Take the line with "Click the 2008 purple segment labeled 3" and all lines after it, through the end of the records below, and repeat them exactly.

(Items from a data source)
━━━━━━
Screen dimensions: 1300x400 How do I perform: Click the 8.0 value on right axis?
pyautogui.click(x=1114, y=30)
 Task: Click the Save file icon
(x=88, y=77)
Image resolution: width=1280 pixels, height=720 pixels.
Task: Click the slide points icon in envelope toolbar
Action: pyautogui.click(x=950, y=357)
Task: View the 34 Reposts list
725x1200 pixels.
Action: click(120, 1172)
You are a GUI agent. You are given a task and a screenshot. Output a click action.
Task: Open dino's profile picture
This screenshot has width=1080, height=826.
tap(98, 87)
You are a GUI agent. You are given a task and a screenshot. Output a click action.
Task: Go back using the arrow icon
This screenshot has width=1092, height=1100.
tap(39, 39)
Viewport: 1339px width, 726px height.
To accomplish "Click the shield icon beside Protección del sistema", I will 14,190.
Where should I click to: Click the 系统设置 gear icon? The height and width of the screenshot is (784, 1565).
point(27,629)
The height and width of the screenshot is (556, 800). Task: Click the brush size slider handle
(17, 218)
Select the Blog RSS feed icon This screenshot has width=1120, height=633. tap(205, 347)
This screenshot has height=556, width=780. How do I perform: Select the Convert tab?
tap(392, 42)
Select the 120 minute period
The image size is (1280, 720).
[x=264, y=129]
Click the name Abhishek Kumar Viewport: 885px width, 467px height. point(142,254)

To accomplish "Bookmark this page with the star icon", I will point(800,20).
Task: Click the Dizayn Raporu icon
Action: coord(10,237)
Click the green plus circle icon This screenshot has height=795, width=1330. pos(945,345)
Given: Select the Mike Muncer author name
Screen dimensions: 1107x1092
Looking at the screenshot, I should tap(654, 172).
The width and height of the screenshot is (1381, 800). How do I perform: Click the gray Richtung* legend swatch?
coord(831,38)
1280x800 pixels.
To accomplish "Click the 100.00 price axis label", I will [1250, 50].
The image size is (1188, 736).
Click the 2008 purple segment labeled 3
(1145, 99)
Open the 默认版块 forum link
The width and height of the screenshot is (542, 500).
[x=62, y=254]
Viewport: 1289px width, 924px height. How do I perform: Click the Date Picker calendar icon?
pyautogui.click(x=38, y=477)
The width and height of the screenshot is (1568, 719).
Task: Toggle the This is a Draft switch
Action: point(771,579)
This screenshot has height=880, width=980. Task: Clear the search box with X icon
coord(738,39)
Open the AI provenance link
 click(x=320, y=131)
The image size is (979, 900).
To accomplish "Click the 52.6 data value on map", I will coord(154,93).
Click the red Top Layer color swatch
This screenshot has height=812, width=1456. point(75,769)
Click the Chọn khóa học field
━━━━━━
** Task answer **
Click the 2008 purple segment labeled 3
(1145, 99)
Open the 默认版块 forum link
The width and height of the screenshot is (542, 500).
[x=62, y=254]
Viewport: 1289px width, 924px height. How do I perform: Click the Date Picker calendar icon?
pyautogui.click(x=38, y=477)
The width and height of the screenshot is (1568, 719).
Task: Toggle the This is a Draft switch
Action: point(771,579)
This screenshot has height=880, width=980. Task: Clear the search box with X icon
coord(738,39)
Open the AI provenance link
 click(x=320, y=131)
The image size is (979, 900).
To accomplish "Click the 52.6 data value on map", I will coord(154,93).
Click the red Top Layer color swatch
This screenshot has height=812, width=1456. point(75,769)
Click the Chọn khóa học field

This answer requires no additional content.